● The exercise
Format the lines below as a Markdown table with two columns, Row and Text, where Row gives the row number and Text gives the line, omitting the pictures and any blank lines.

__________

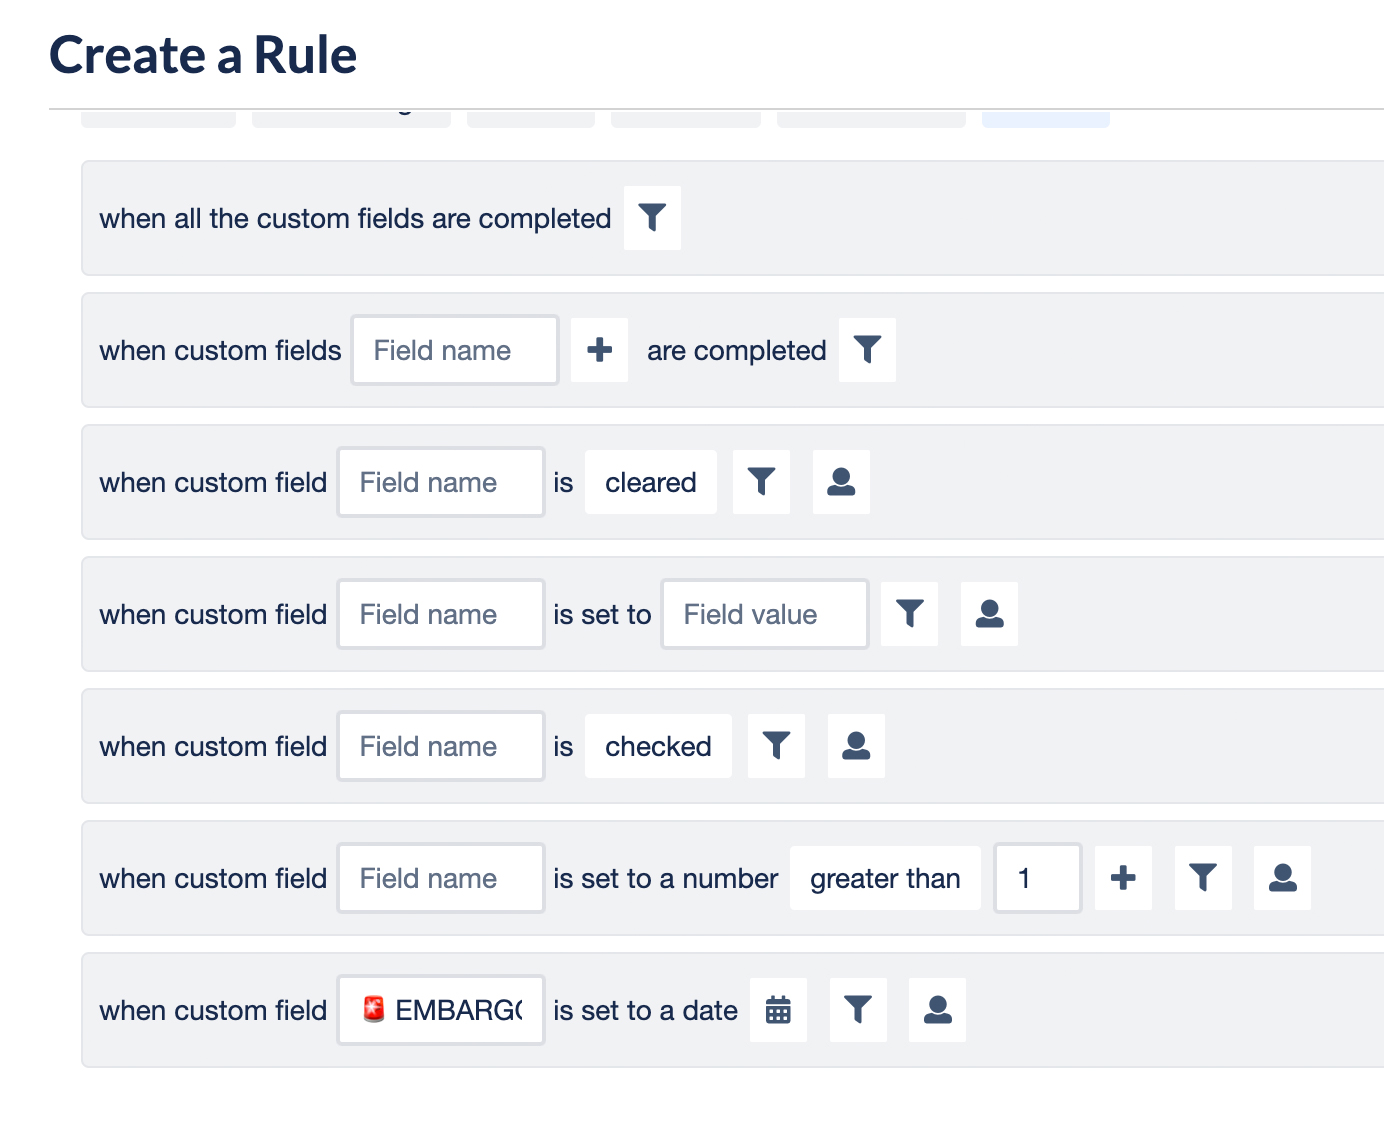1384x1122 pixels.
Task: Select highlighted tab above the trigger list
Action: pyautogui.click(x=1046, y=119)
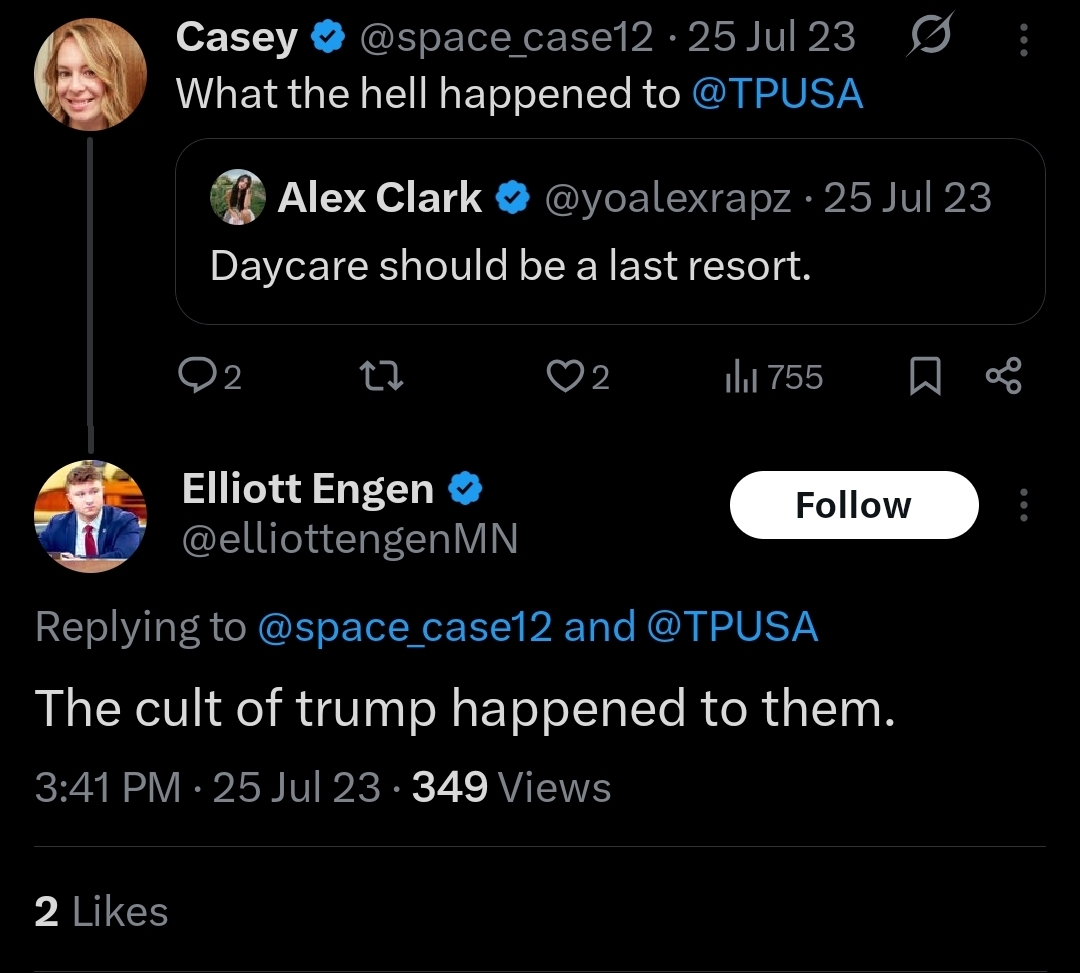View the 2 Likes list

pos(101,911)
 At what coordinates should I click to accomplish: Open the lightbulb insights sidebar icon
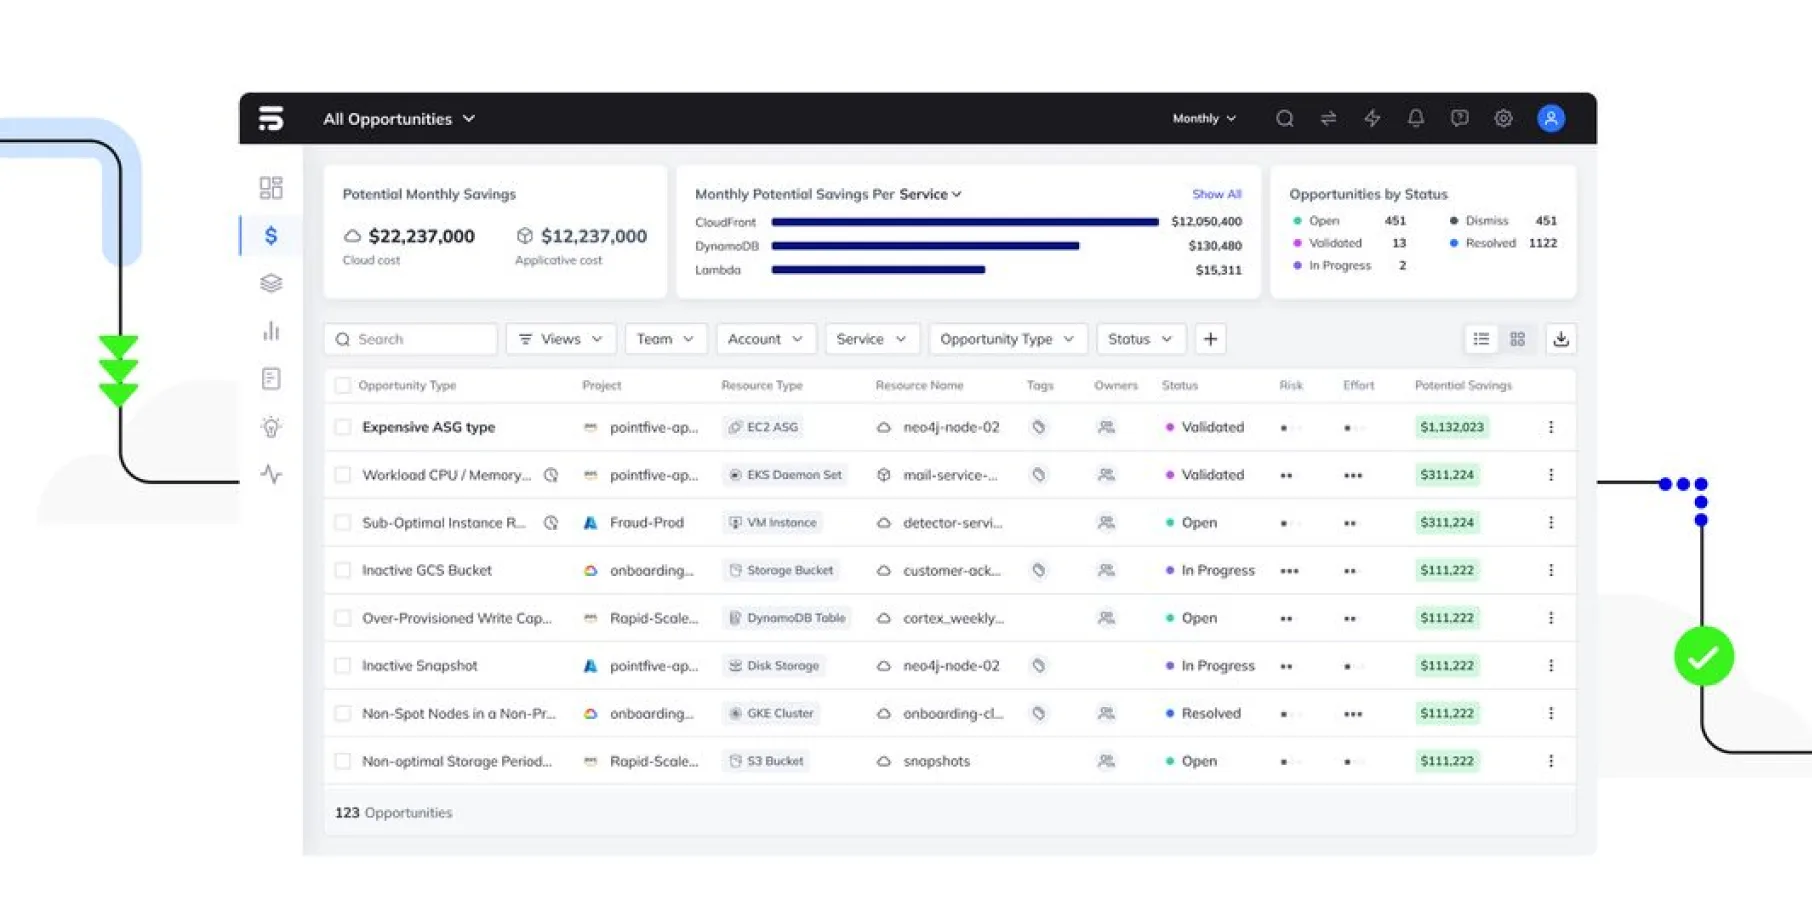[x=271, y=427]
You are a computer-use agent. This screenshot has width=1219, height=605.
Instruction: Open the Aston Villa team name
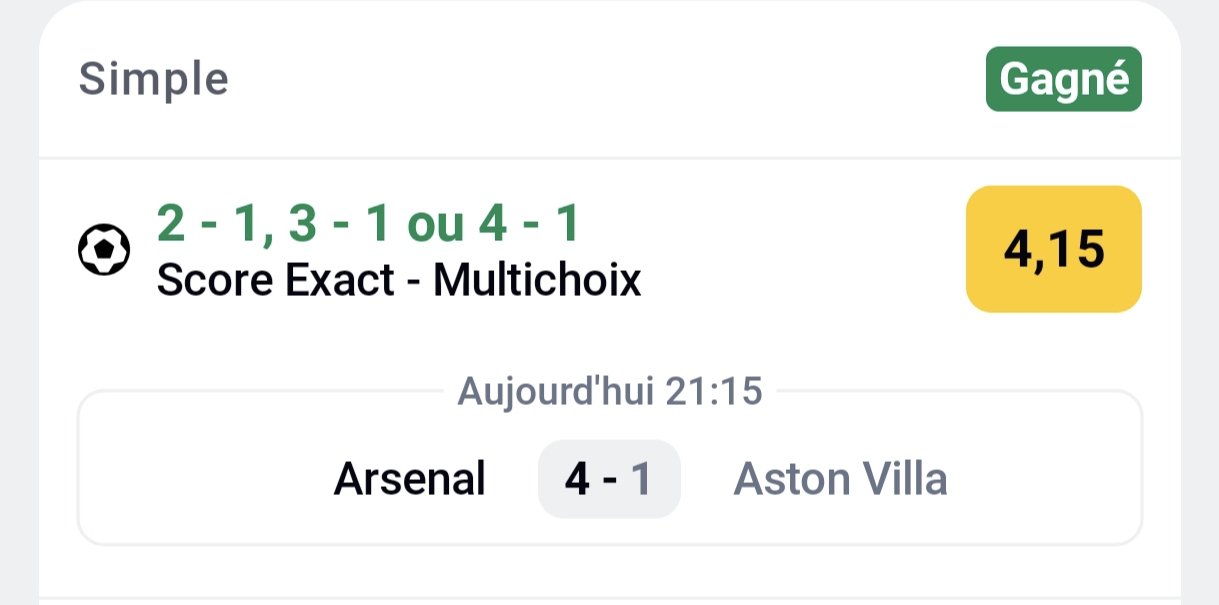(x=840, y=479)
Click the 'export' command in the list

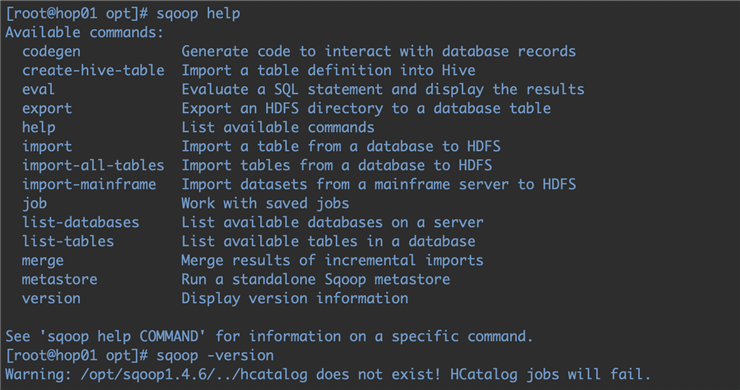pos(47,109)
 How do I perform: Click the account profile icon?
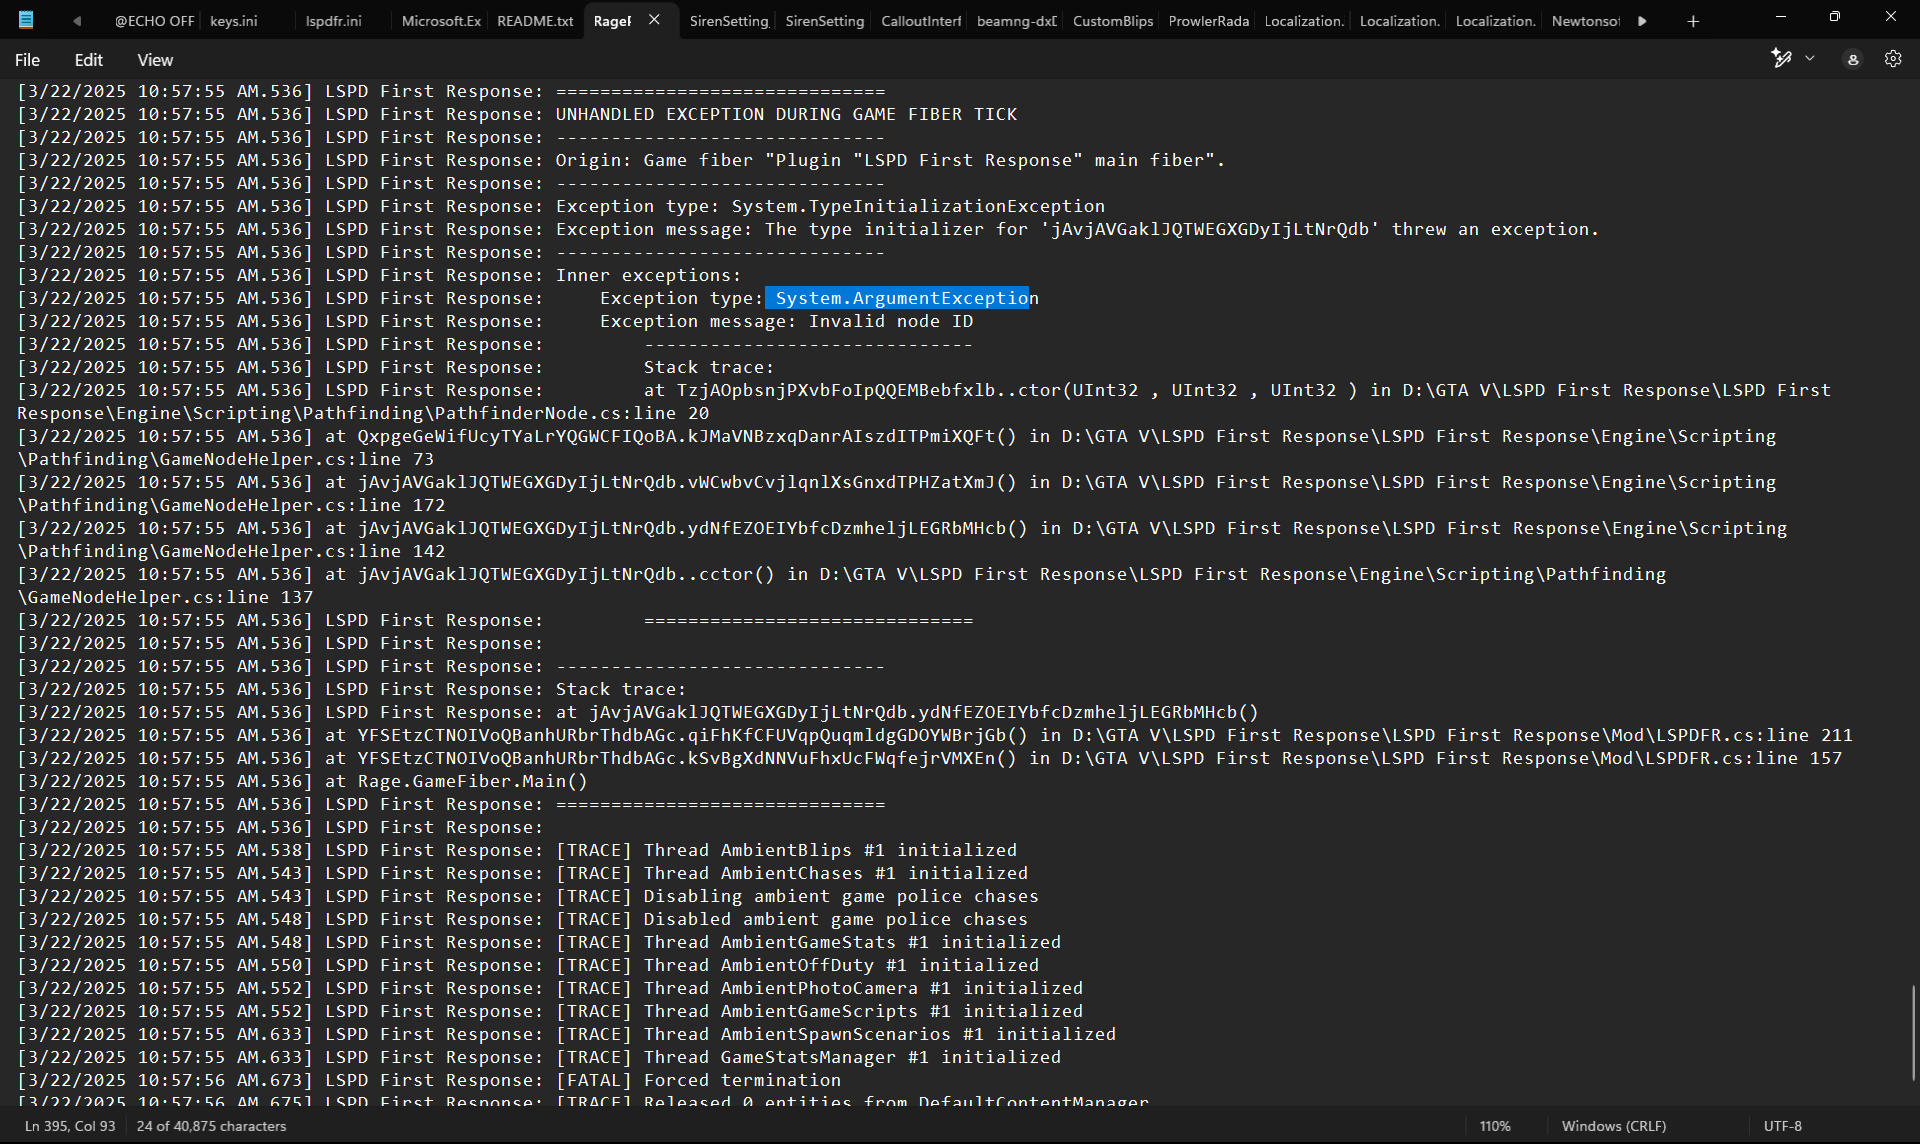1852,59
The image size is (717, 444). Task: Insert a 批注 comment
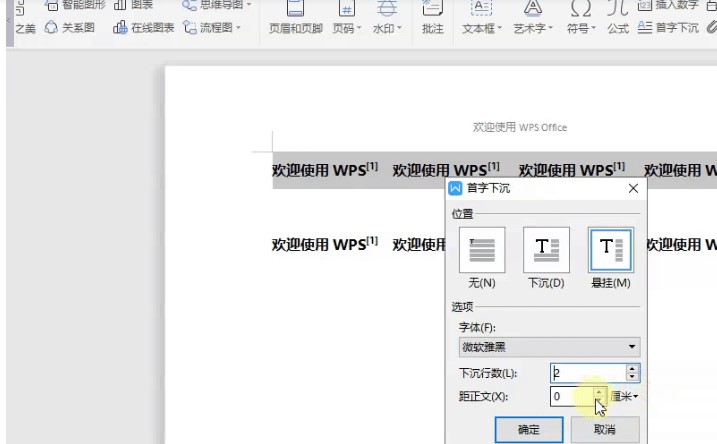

__________

● Answer to this exercise
| Row | Text |
|---|---|
| 1 | 1384x1122 pixels. |
| 2 | Task: Select highlighted tab above the trigger list |
| 3 | Action: pyautogui.click(x=1046, y=119) |
| 4 | View the 2 Likes list |
| 5 | pos(101,911) |
| 6 |  At what coordinates should I click to accomplish: Open the lightbulb insights sidebar icon |
| 7 | [x=271, y=427] |
| 8 | You are a computer-use agent. This screenshot has width=1219, height=605. |
| 9 | Instruction: Open the Aston Villa team name |
| 10 | (x=840, y=479) |
| 11 | Click the 'export' command in the list |
| 12 | pos(47,109) |
| 13 |  How do I perform: Click the account profile icon? |
| 14 | 1852,59 |
| 15 | The image size is (717, 444). Task: Insert a 批注 comment |